Hardware Platform: Raspberry pi vs Jetson Nano
To evaluate application’s performance dependency on hardware specifications, I executed the same applications both on Jetson Nano and Raspberry Pi 3B. The results can be found in figure 5.
Findings: The major performance gap between the 2 edge devices is the availability of GPU delegates in Jetson Nano (not present in Raspberry Pi) which TensorFlow Lite deploys at the time of execution. The AI performance of Jetson Nano board is rated 472 GFLOPs which is just 21.4 in case of Raspberry Pi 3B. While the Jetson Nano board consists of 128-core NVIDIA Maxwell GPU architecture and a 4GB LPDDR4 RAM, Raspberry Pi has a 1GB RAM and runs on CPU mostly. The Raspberry Pi 3B comes at $35 whereas the Jetson Nano is $108. So, there is a tradeoff between price and performance.
Use Case
Based on the comparison of various deep-learning models, I selected tiny-yolo as the object-detection application for my autonomous home surveillance robot “Oni”, which uses edge AI to autonomously move around the home and monitor things and send alerts when it detects emergencies or problems (e.g.: fall detection, intrusion detection etc).
Conclusion
In conclusion, this study explored the application of Edge AI, focusing on profiling and optimizing edge devices for improved performance in computer vision applications. By analyzing and optimizing a sample program, significant performance improvements were achieved through iterative optimization processes. Various benchmark models were tested to understand the dependency of data precision on performance, demonstrating that both the application's model architecture and hardware specifications play crucial roles in determining performance levels.

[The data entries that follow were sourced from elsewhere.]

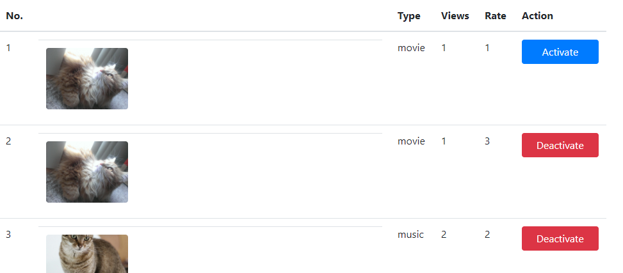
Task: Click the Action column header
Action: (537, 16)
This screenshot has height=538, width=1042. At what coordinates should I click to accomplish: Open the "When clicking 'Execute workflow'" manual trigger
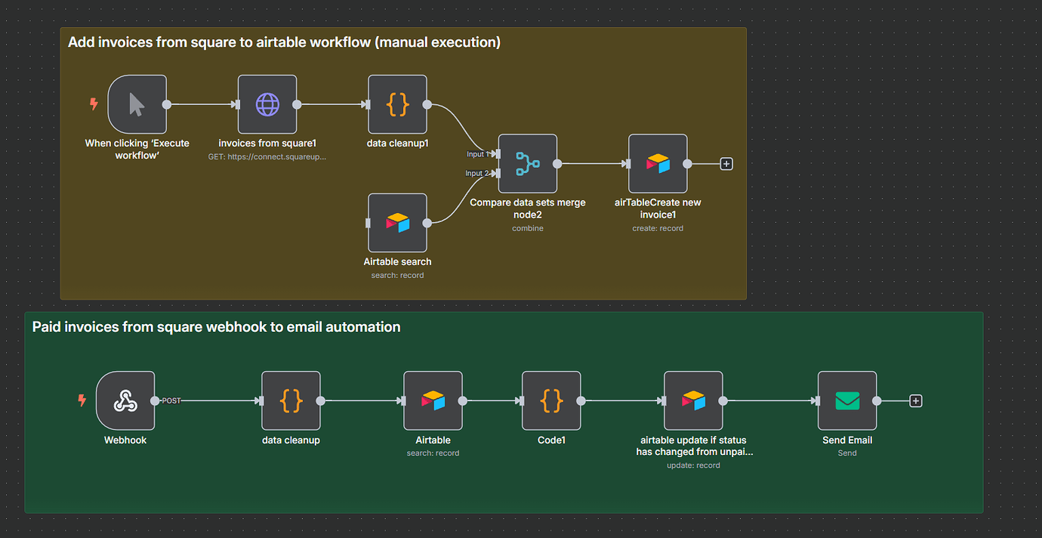137,104
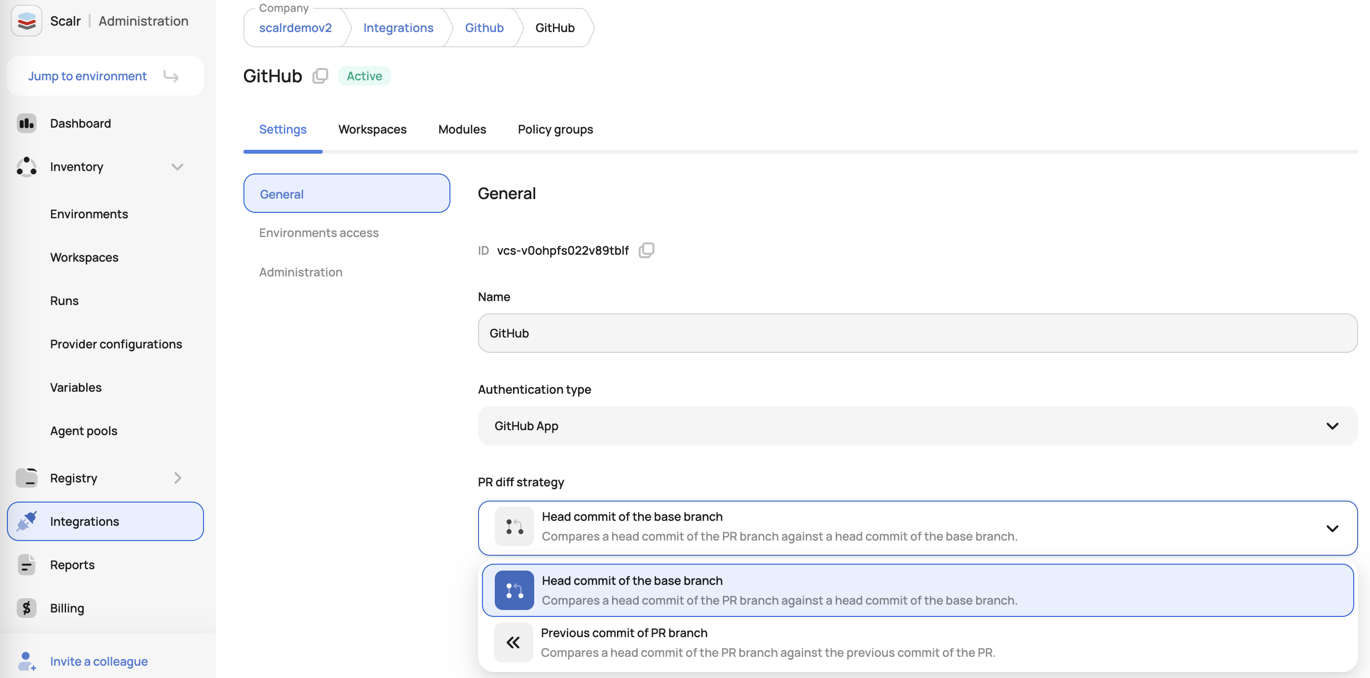
Task: Click the Reports document icon
Action: (26, 565)
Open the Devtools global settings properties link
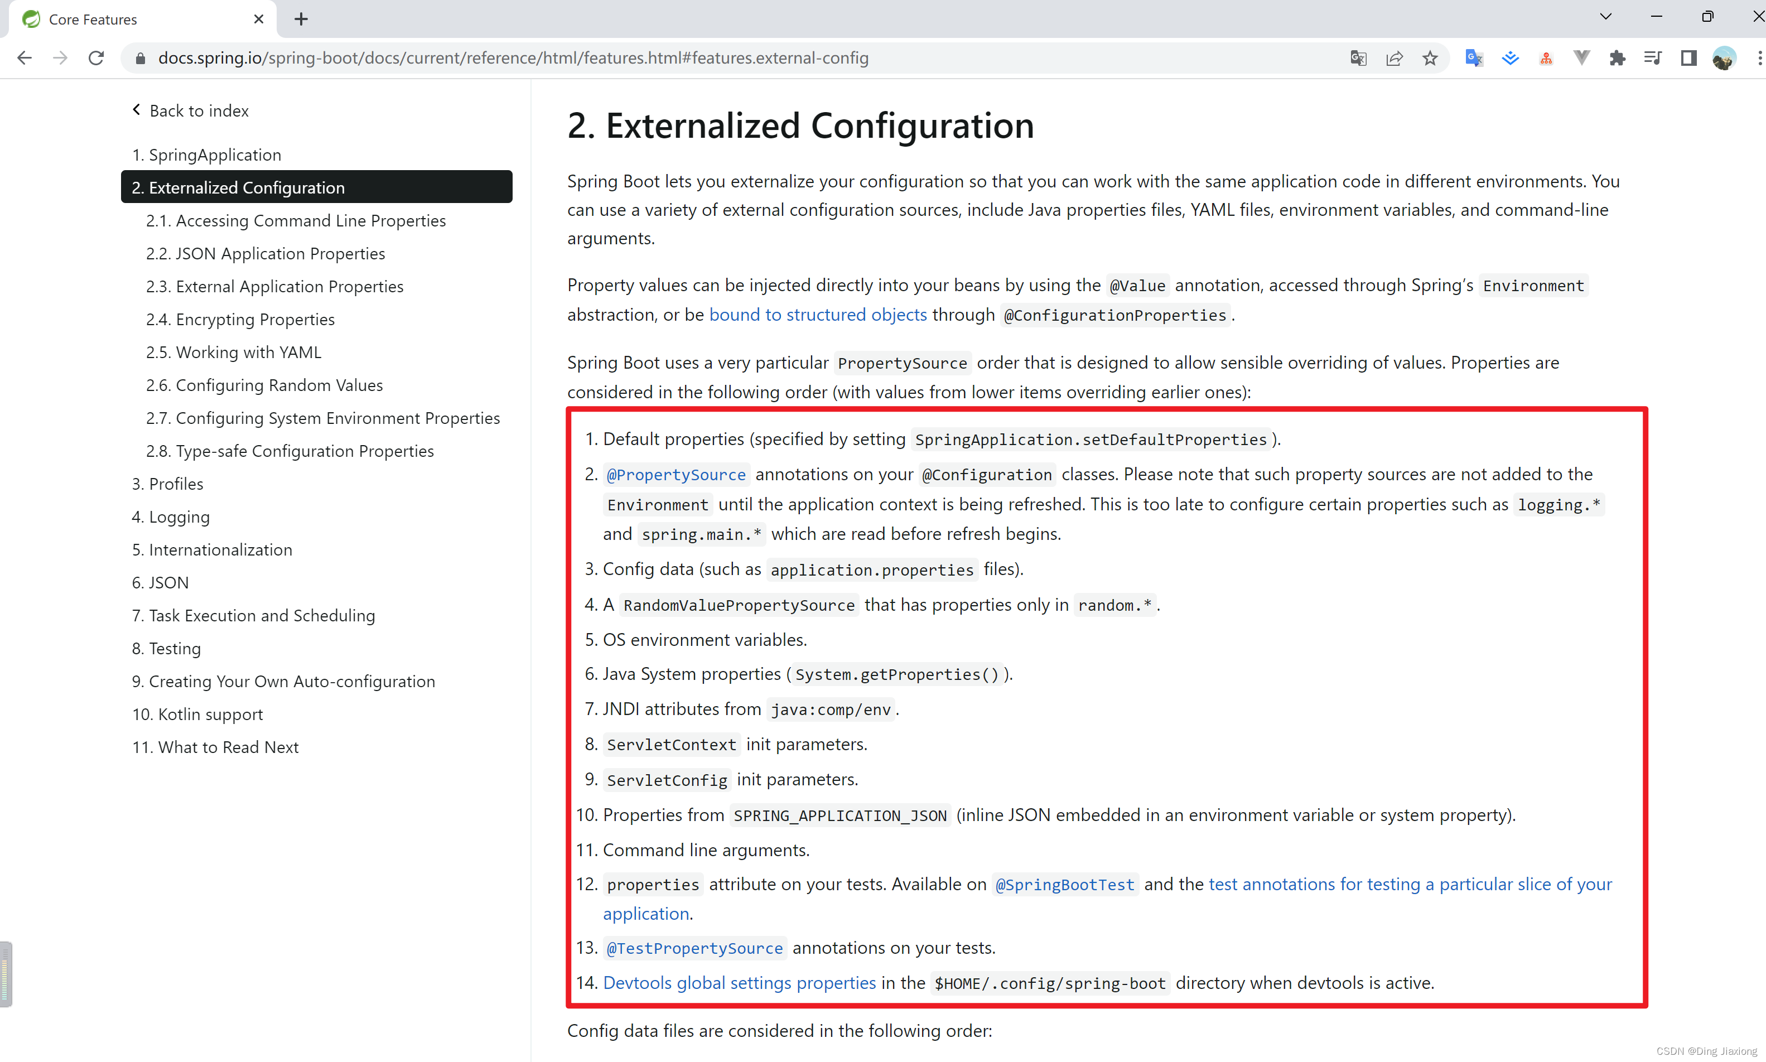Screen dimensions: 1766x1062 pos(739,983)
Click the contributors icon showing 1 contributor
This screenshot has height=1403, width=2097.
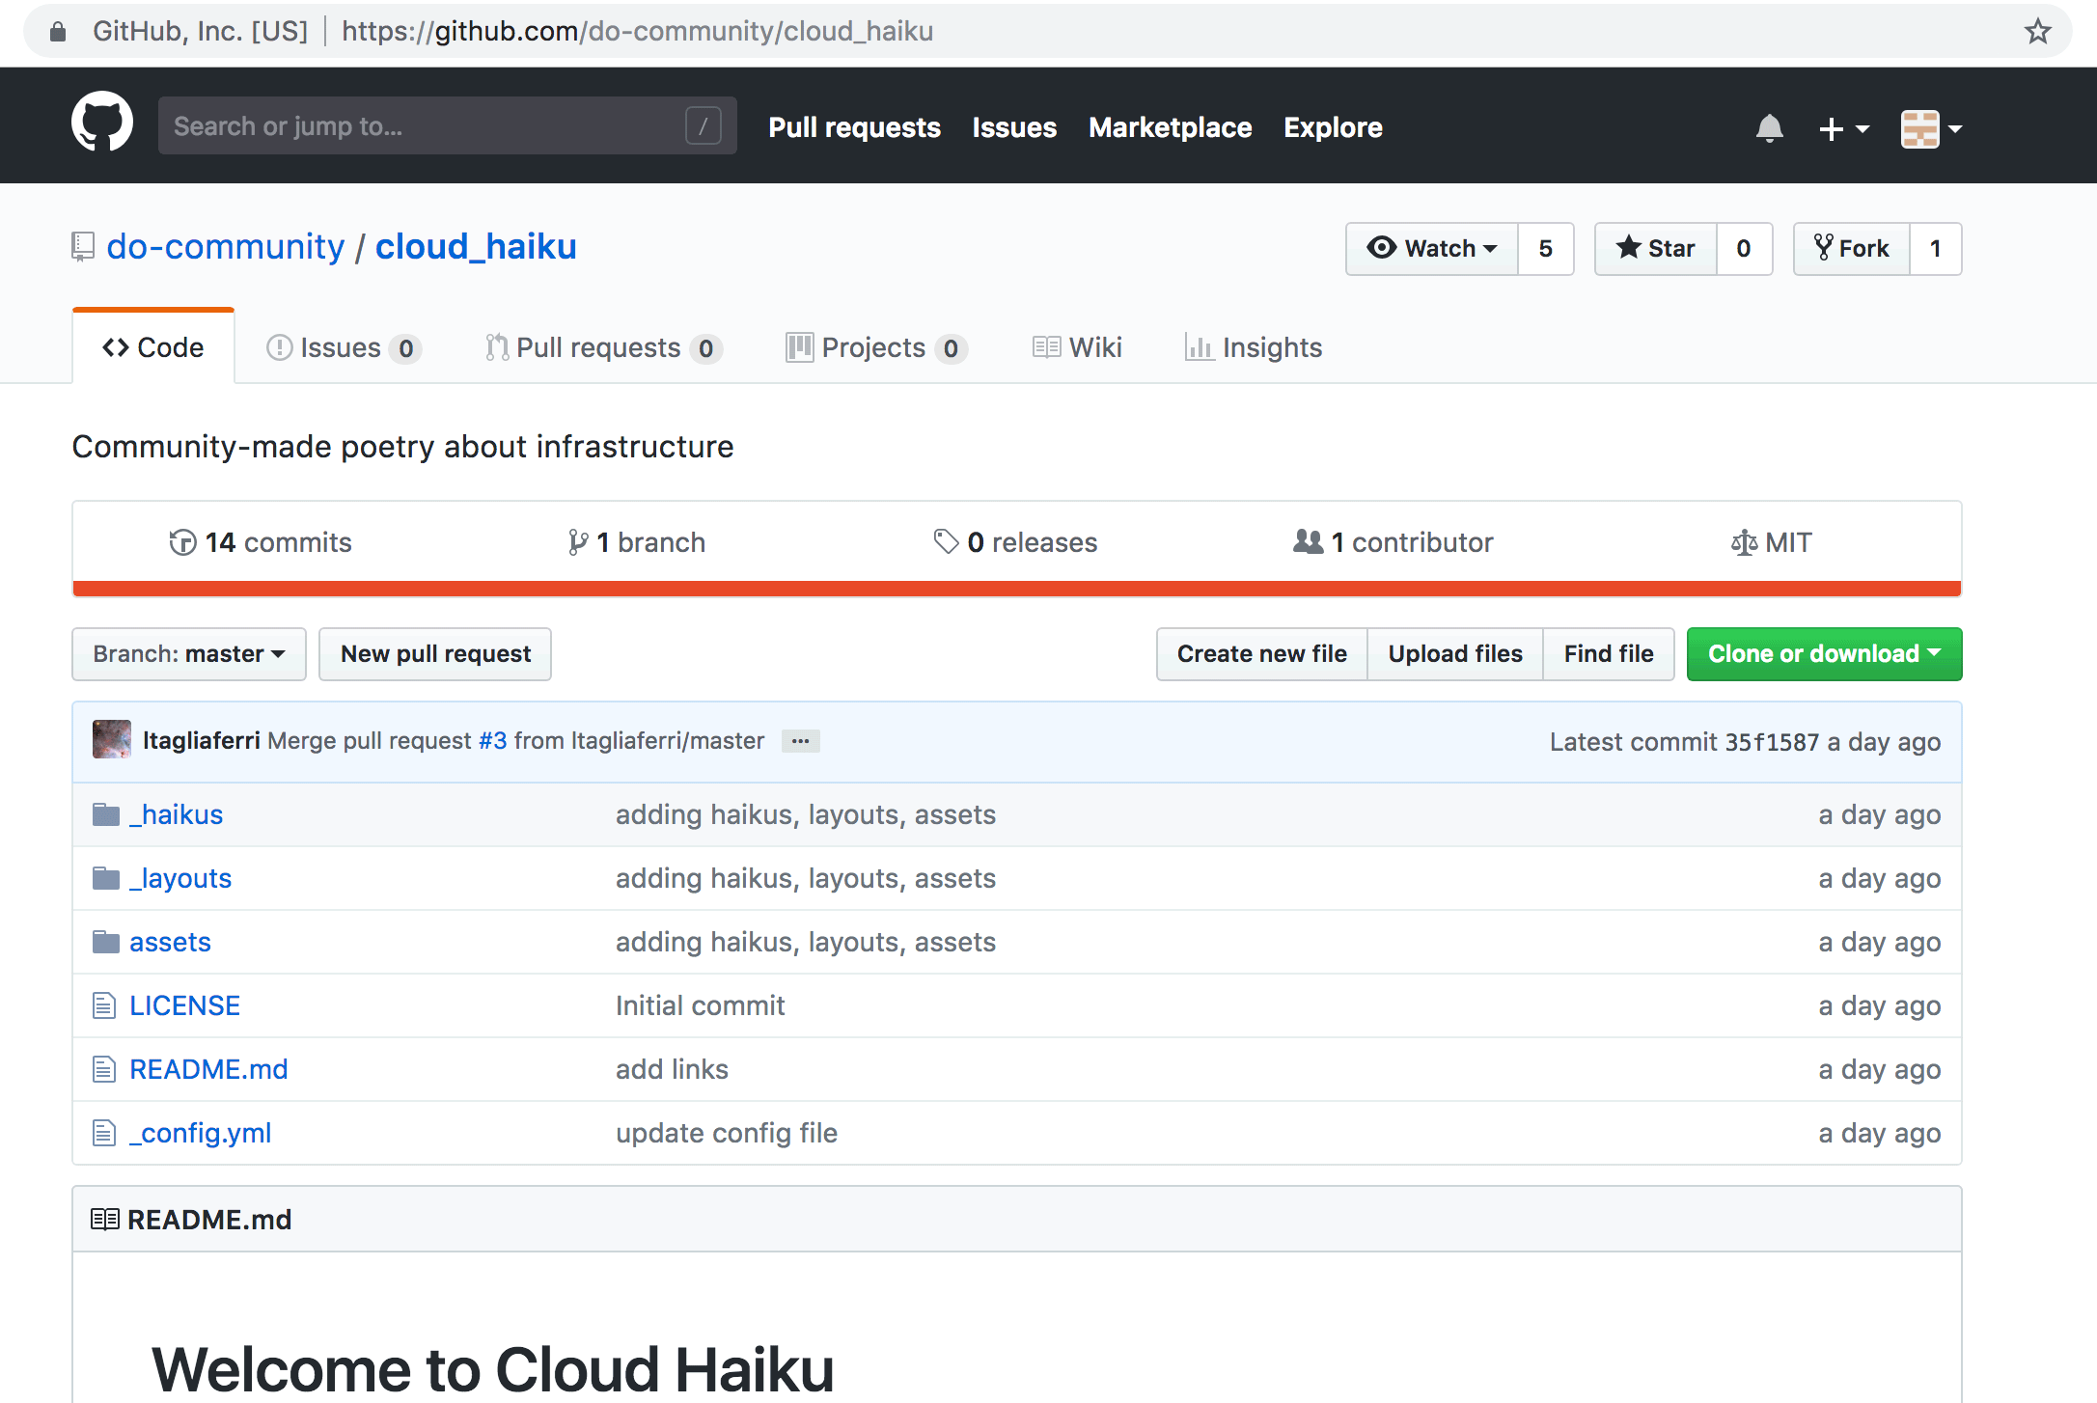(1309, 541)
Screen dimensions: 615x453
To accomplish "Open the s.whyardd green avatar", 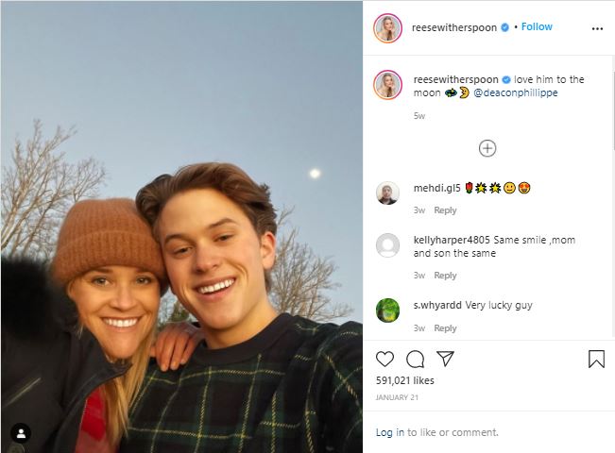I will click(387, 310).
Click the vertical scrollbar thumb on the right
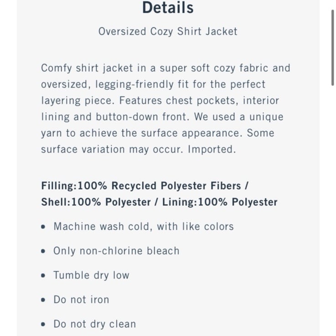 (332, 47)
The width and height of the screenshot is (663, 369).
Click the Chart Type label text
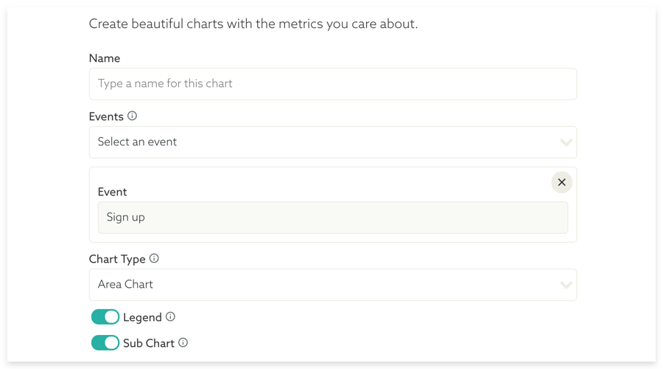click(116, 259)
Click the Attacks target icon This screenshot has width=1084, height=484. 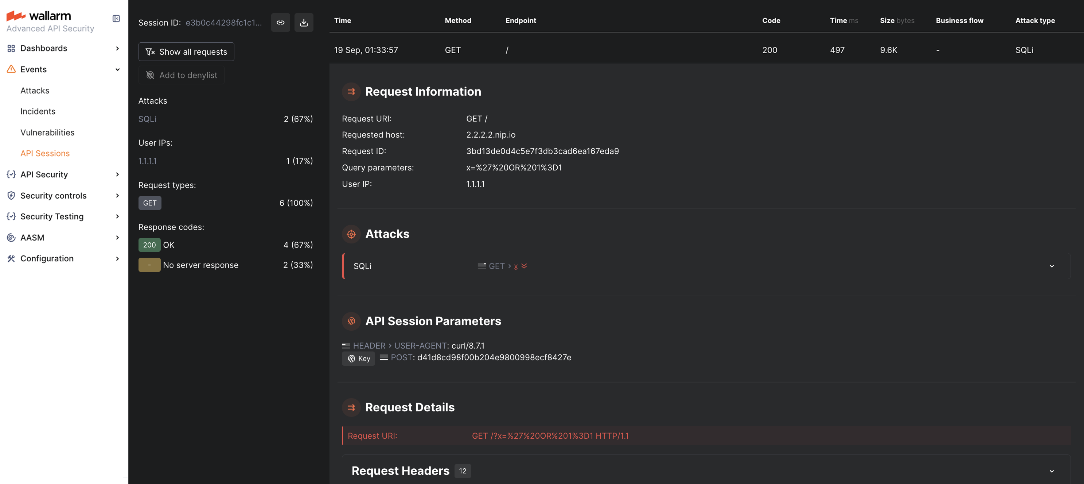pyautogui.click(x=351, y=234)
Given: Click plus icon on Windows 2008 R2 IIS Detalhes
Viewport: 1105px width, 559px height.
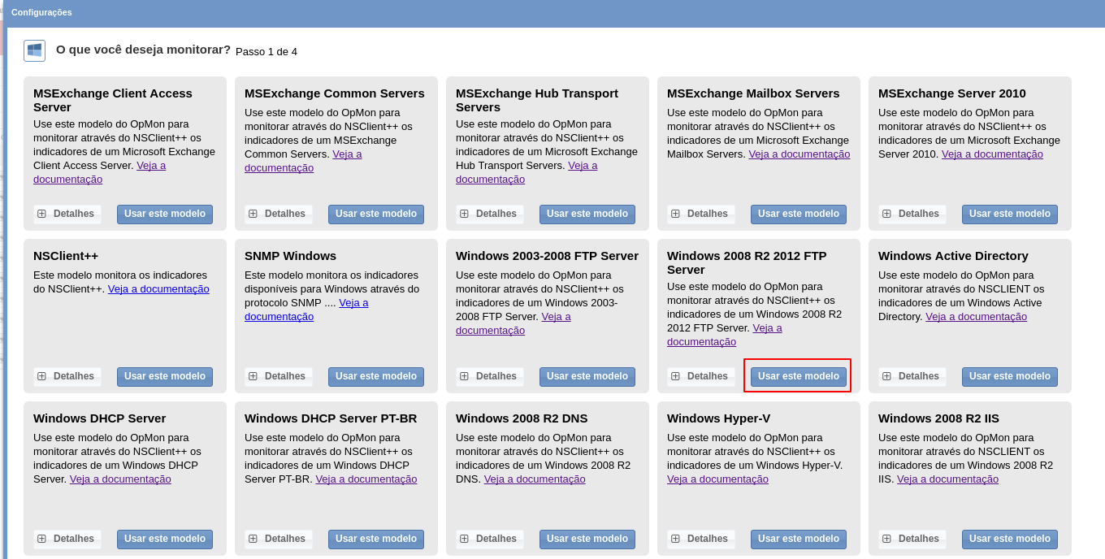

A comparison between Raspberry Pi 3B and Jetson Nano demonstrated that there is a trade-off between price and performance when choosing an edge device for AI applications. Jetson Nano, with its more powerful GPU architecture and larger RAM, outperformed Raspberry Pi 3B, making it a more suitable choice for applications requiring higher performance.
By selecting tiny-yolo as the object-detection application, an autonomous home surveillance robot, "Oni," was developed. This robot leverages edge AI to autonomously monitor its surroundings and sends alerts when detecting emergencies or problems. The insights gained from this study can be useful for developers and researchers working on edge AI applications, as well as for manufacturers aiming to create better-performing and more efficient edge devices.